Figure 1. Schematic representation, validation and enrichment of genome-wide siRNA cell screen for machine learning approach.

(A) High-content small interfering RNA (siRNA) cell-based screen using reverse transfection of the library in media containing serum for 72 hr, followed by 24 hr serum starvation, fixation and DAPI staining. Subsequent fluorescent imaging and algorithmic analysis performed for all pooled siRNAs. To assess ciliary candidates for the positive training, we used SYSCILIA gold standard (SCGSv1) and for the negative training the human metabolome database (HMDB 3.0) as well as a manually curated housekeeping gene data set. FDR, false discovery rate. (B) Segmentation algorithm for cytoplasm and cilia detection: (1) detected nuclei from DAPI channel, (2) nuclear automated segmentation, (3) cell outline automated using cytoplasm_detection_D of the program Acapella, and (4) cilia automated detection and segmentation. Images have been modified for illustration purposes. Scale bar: 10 μm. (C) Representative images of serum-starved SEMG cells without siRNA showing basal ciliation (small green rods in EGFP channel). Red (mCherry) marks cells in S/G2/M phase of the cycle, green (EGFP) marks cilia, blue (DAPI) marks nuclei. siRNAs used as positive controls: KIF3A interferes with ciliation but not cell cycle. ACTR3 shows increased length of cilia (Kim et al., 2010). CRNKL1 implicated in cell cycle progression (Zhang et al., 1991) and showed increased mCherry nuclei and reduced ciliation. Scale bar: 10 μm. (D) Receiver operating characteristic (ROC) for the classifier, which used features from three data sources. Dashed line: theoretical random classifier. (E) Precision-recall curve for the final classifier. (F) Median value (red center bar) and interquartile ranges (blue box) box plot of the classifier scores for the corresponding number of supporting number of evidences (NOEs) in Cildb and the genes used as negative and positive training examples. The indicated contrasts were found significant(*) with a highest value of p < 1.03 × 10−4 (one-tailed Wilcoxon's Rank sum test). (G) Same as (F), limited to the NOEs from humans only. The indicated contrasts were found significant(*) with a highest value of p < 1.43 × 10−10 (one-tailed Wilcoxon's Rank sum test). See Figure 1—figure supplement 1, 2 for the prediction score on the gold standard and candidates as well as the visible improvement of the ROC curve and precision–recall curve.

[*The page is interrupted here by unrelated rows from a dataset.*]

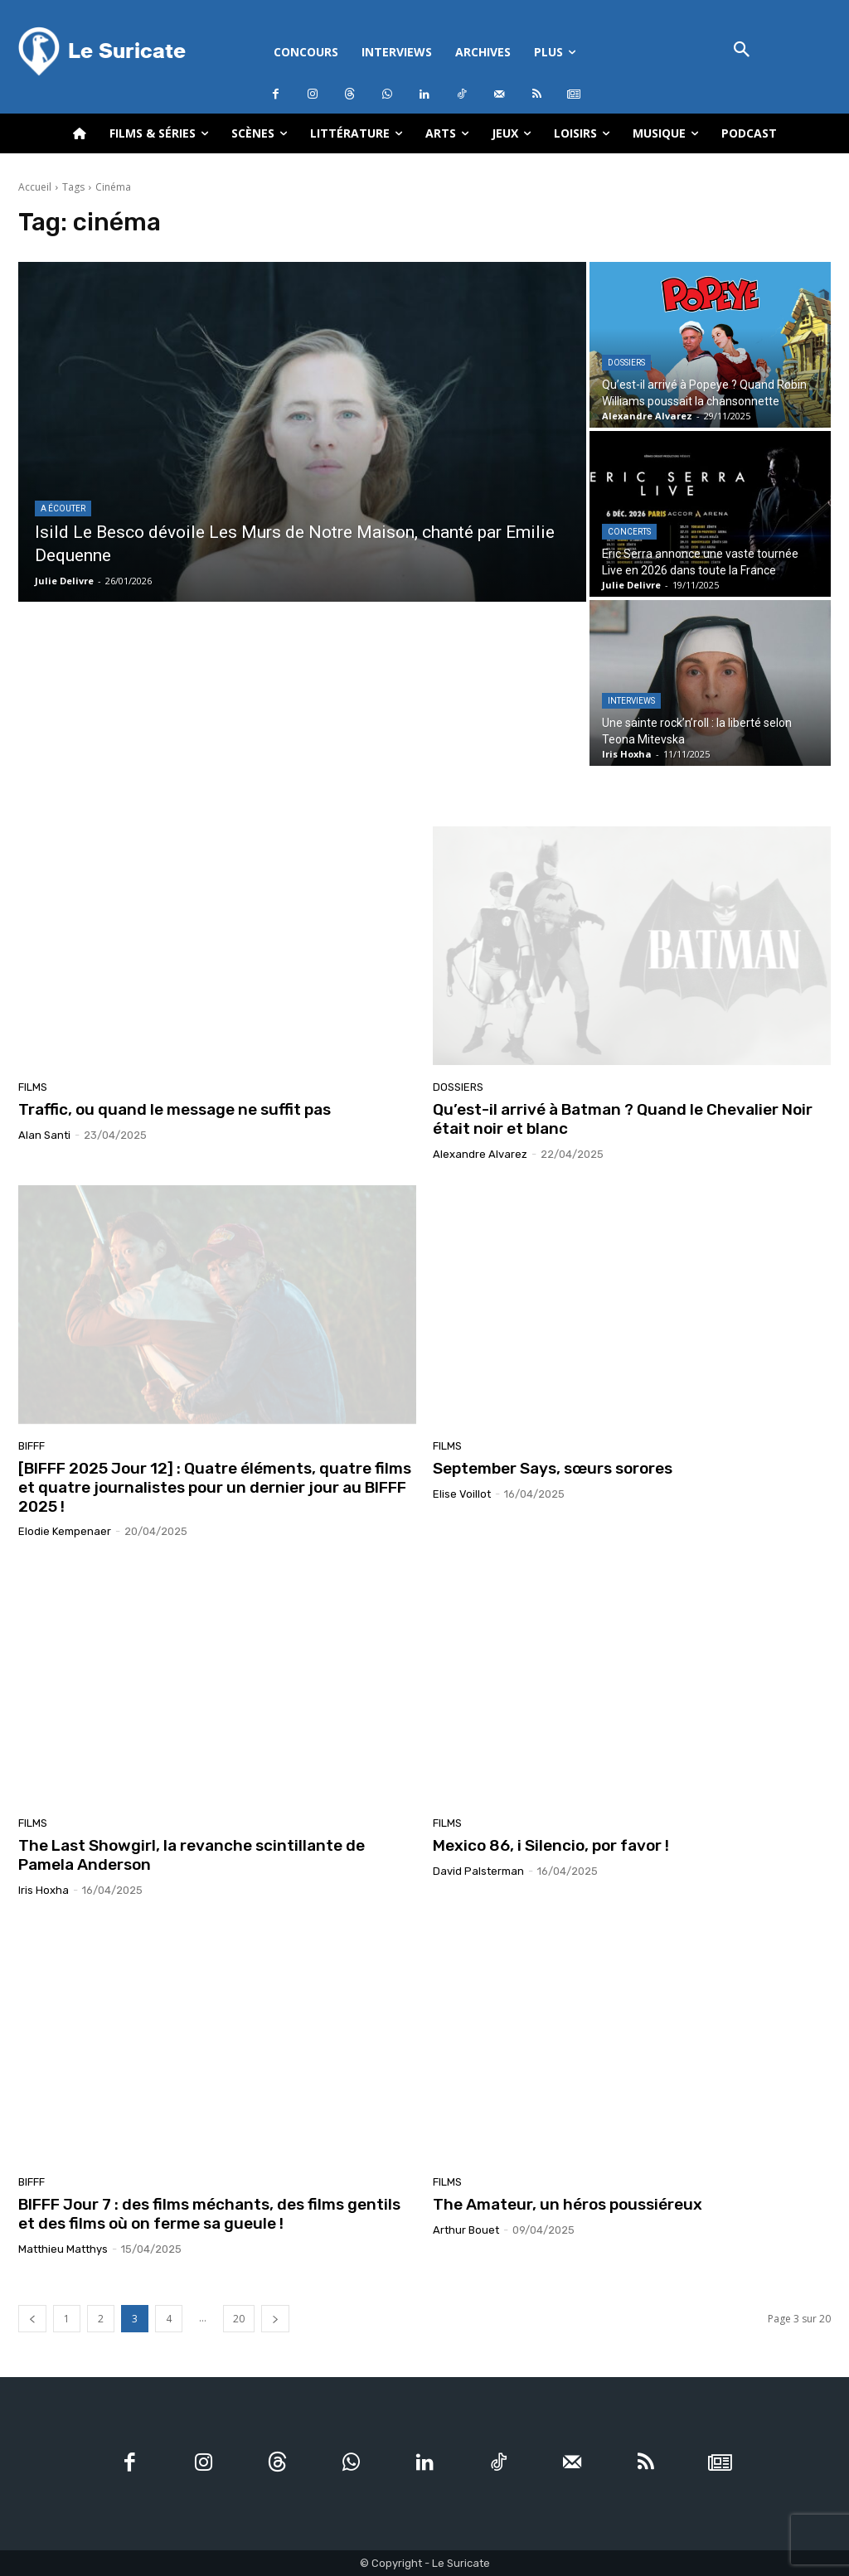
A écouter (63, 508)
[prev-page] (32, 2318)
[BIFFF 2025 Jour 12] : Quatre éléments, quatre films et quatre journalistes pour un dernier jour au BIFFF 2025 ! (214, 1487)
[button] (742, 51)
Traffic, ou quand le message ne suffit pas (174, 1109)
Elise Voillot (462, 1494)
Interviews (631, 700)
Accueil (34, 187)
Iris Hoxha (43, 1890)
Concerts (629, 531)
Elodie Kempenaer (64, 1531)
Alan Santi (44, 1135)
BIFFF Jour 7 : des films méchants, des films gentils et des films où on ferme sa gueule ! (209, 2214)
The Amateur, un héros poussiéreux (567, 2204)
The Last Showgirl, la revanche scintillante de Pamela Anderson (191, 1855)
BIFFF (31, 1446)
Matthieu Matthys (63, 2249)
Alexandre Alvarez (480, 1154)
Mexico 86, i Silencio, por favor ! (551, 1845)
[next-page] (275, 2318)
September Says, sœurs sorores (552, 1468)
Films (32, 1087)
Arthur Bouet (466, 2230)
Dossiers (626, 362)
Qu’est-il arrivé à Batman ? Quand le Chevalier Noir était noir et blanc (623, 1119)
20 (239, 2319)
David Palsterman (478, 1871)
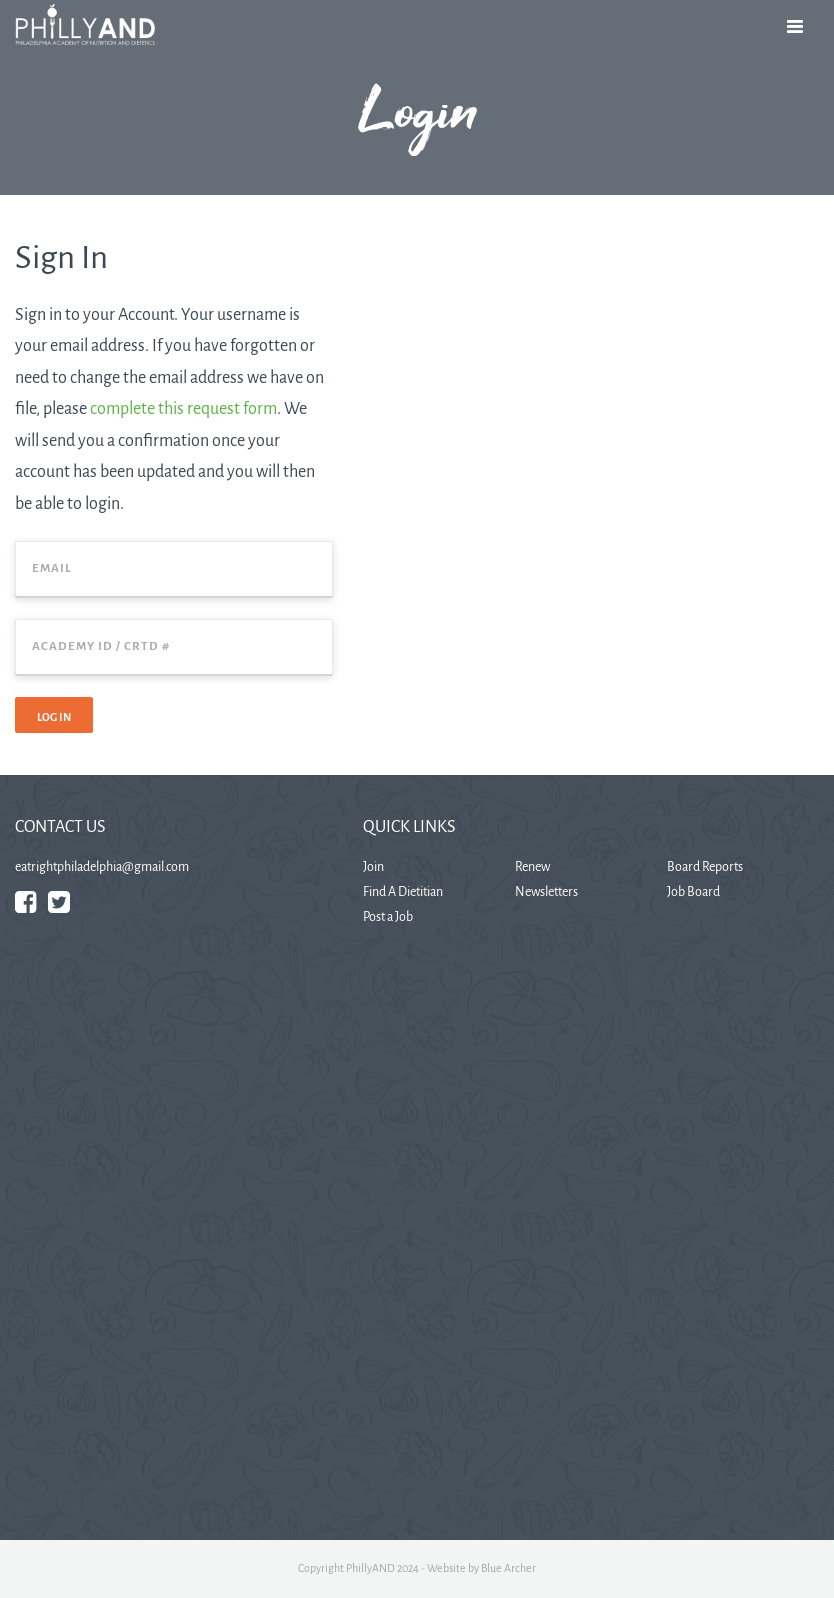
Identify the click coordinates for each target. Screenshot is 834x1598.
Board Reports (705, 867)
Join (373, 867)
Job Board (693, 892)
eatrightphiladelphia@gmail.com (102, 867)
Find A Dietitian (403, 892)
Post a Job (388, 917)
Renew (532, 867)
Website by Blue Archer (481, 1568)
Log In (54, 717)
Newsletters (546, 892)
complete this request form (183, 409)
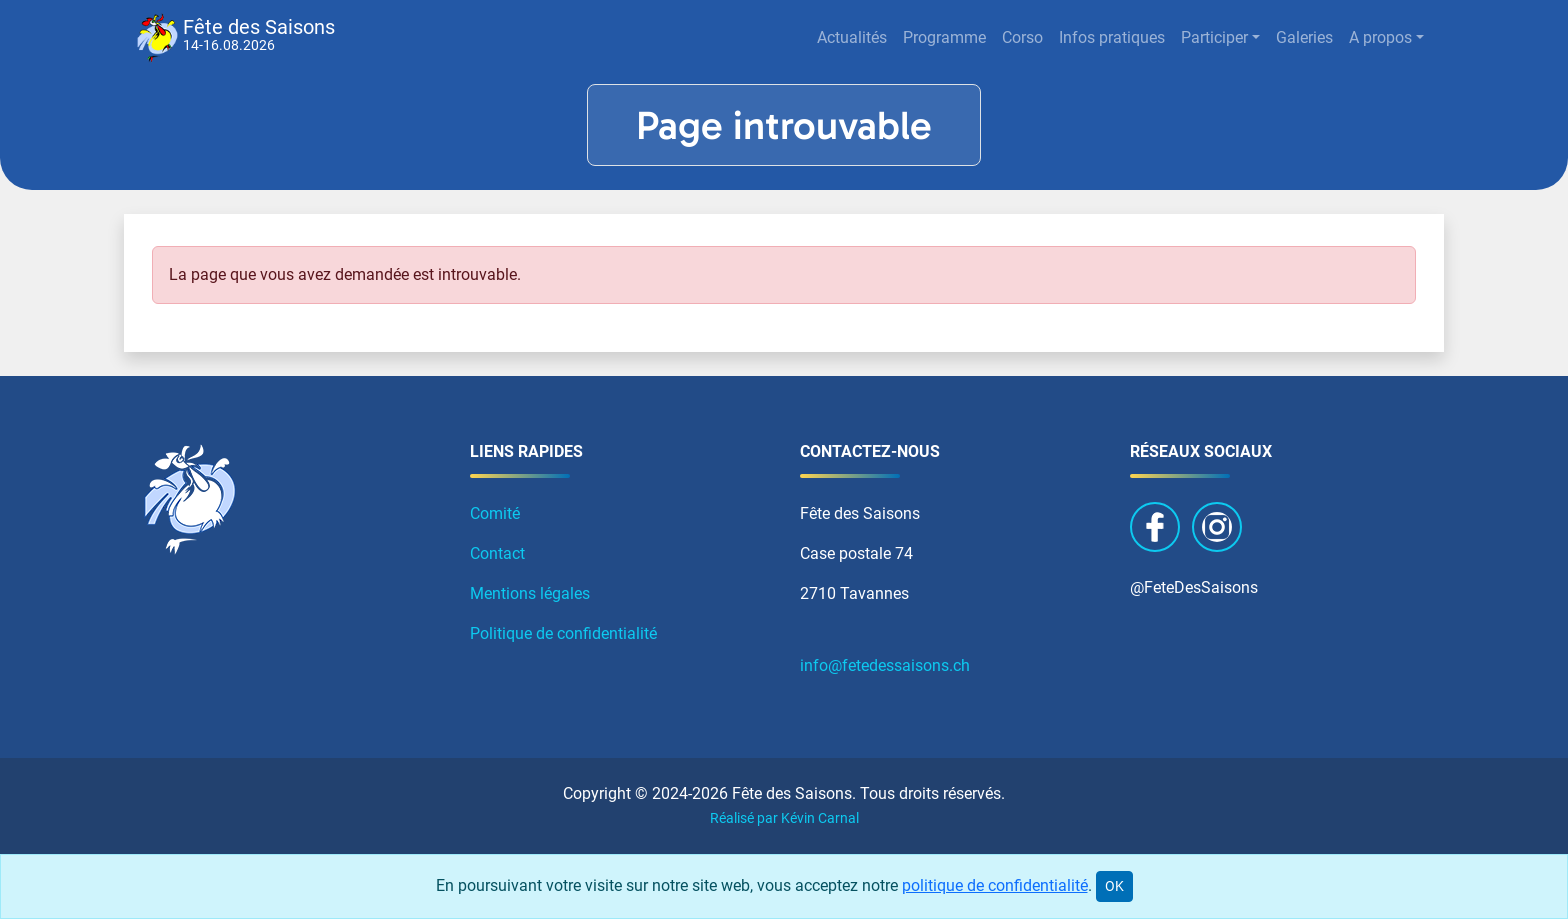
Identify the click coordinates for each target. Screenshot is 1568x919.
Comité (495, 513)
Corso (1022, 37)
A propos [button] (1380, 37)
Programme (944, 37)
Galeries (1304, 37)
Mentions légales (530, 593)
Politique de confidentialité (563, 633)
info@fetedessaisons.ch (885, 665)
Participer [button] (1214, 37)
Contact (497, 553)
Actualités (852, 37)
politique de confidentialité (995, 885)
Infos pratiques (1112, 37)
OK (1114, 886)
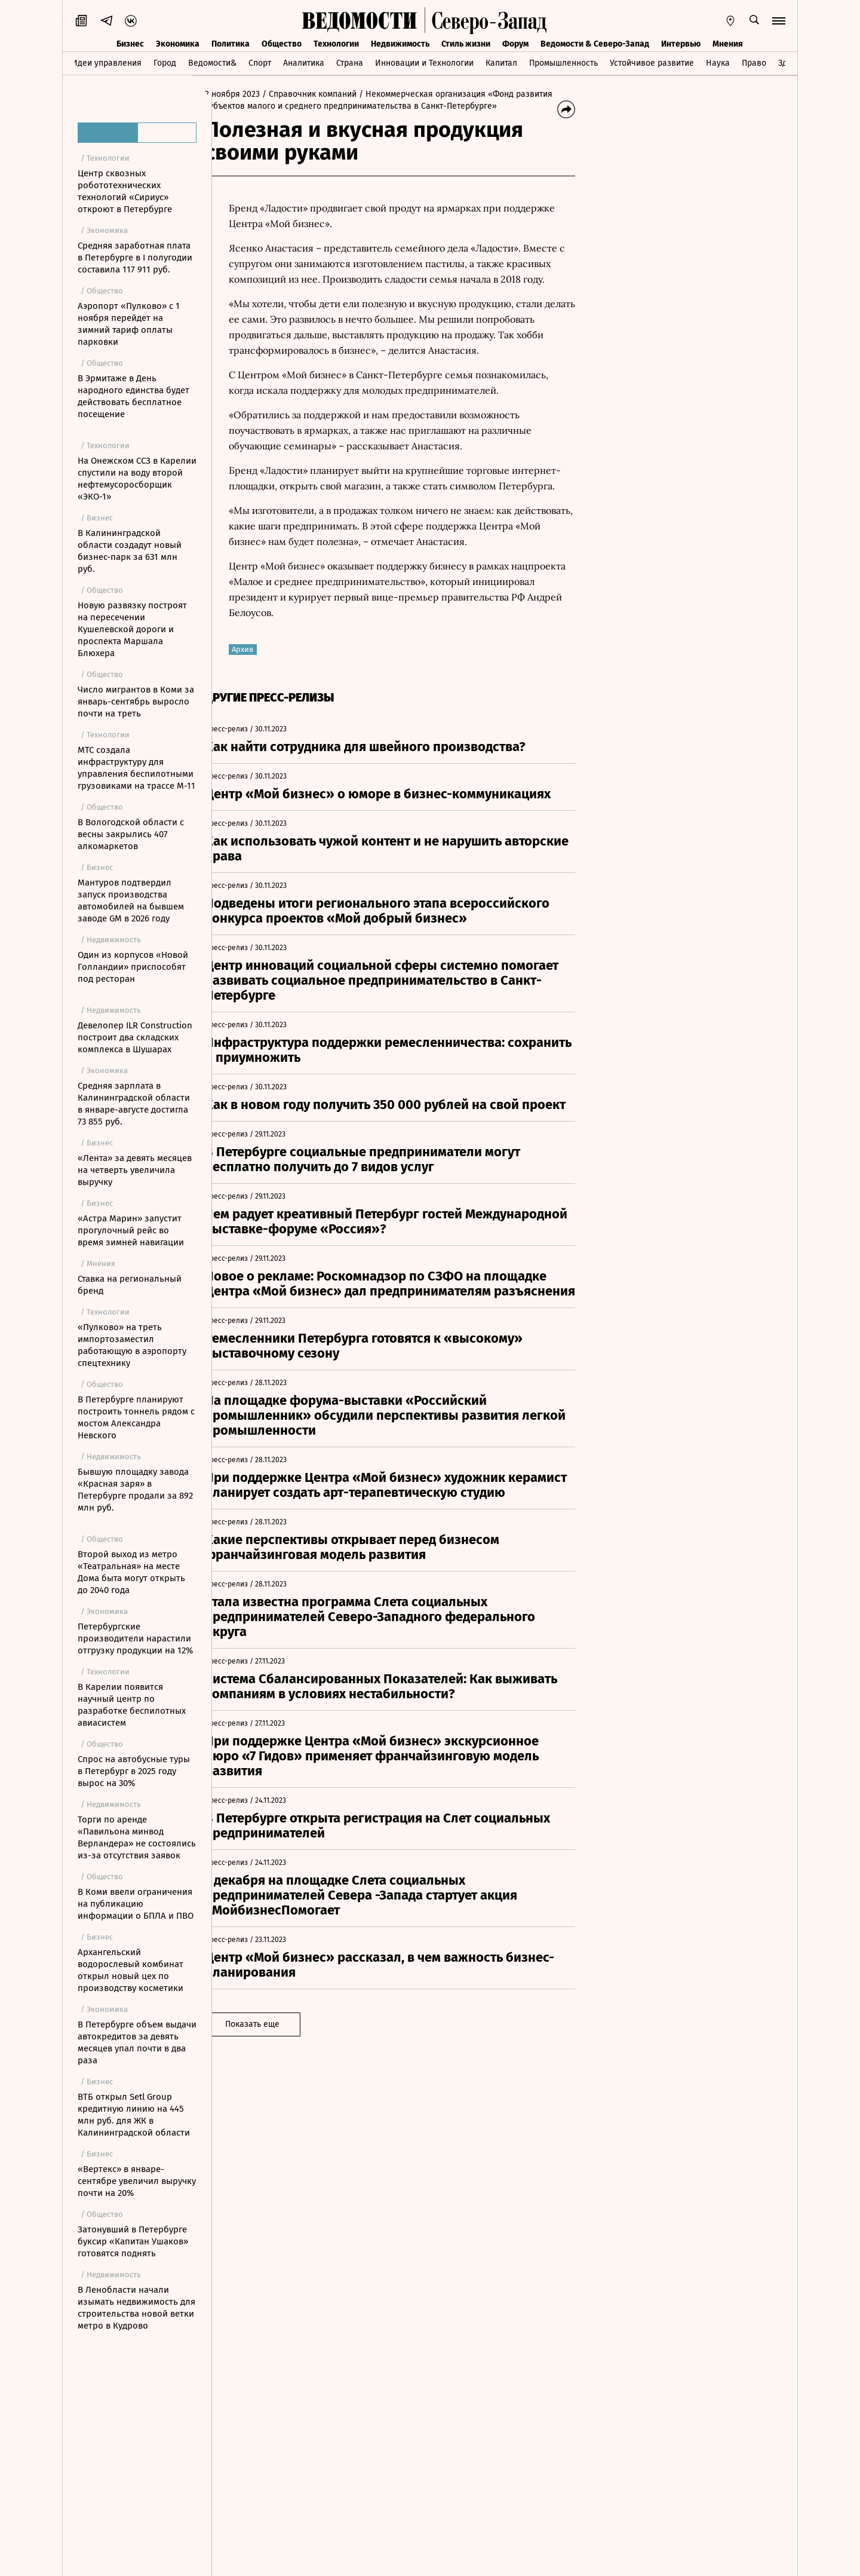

DOI: http://dx.doi.org/10.7554/eLife.06602.003

Figure 1.

Figure 1—figure supplement 1. Prediction score on Gold standard and Gold standard candidates.

Figure 1—figure supplement 1.

(AC) Box plot reporting median value (red center bar) and interquartile ranges (blue box) of the classifier scores for gold standard positive and negative genes (out of bag performance, that is, for every gene the score excludes trees where the gene was used for training), also included are boxes for a set of ciliopathy candidate genes (SYSCILIA candidate genes) and genes not annotated to be ciliopathy related (Unknown), which were not used in the training. (A) Classifier based on cilia siRNA screen features only. (B) Classifier based on cilia siRNA screen and centriole siRNA screen features only. (C) Classifier including all siRNA and GTex project expression signature based features. In all cases, the median value for positive set or candidate genes differed significantly from the negative set or unknown set of genes (One-tailed Wilcoxon rank sum test).
Figure 1—figure supplement 2. Visible improvement of ROC curve and precision-recall curve.

Figure 1—figure supplement 2.

(A) ROC for classifiers trained on different partitions of the feature space (blue: final set, magenta: excluding centriole biogenesis siRNA based features, red: including only features from the whole genome siRNA screen performed in this study). The dashed black line corresponds to a theoretical random classifier. (B) As in A but showing precision-recall curve for each classifier.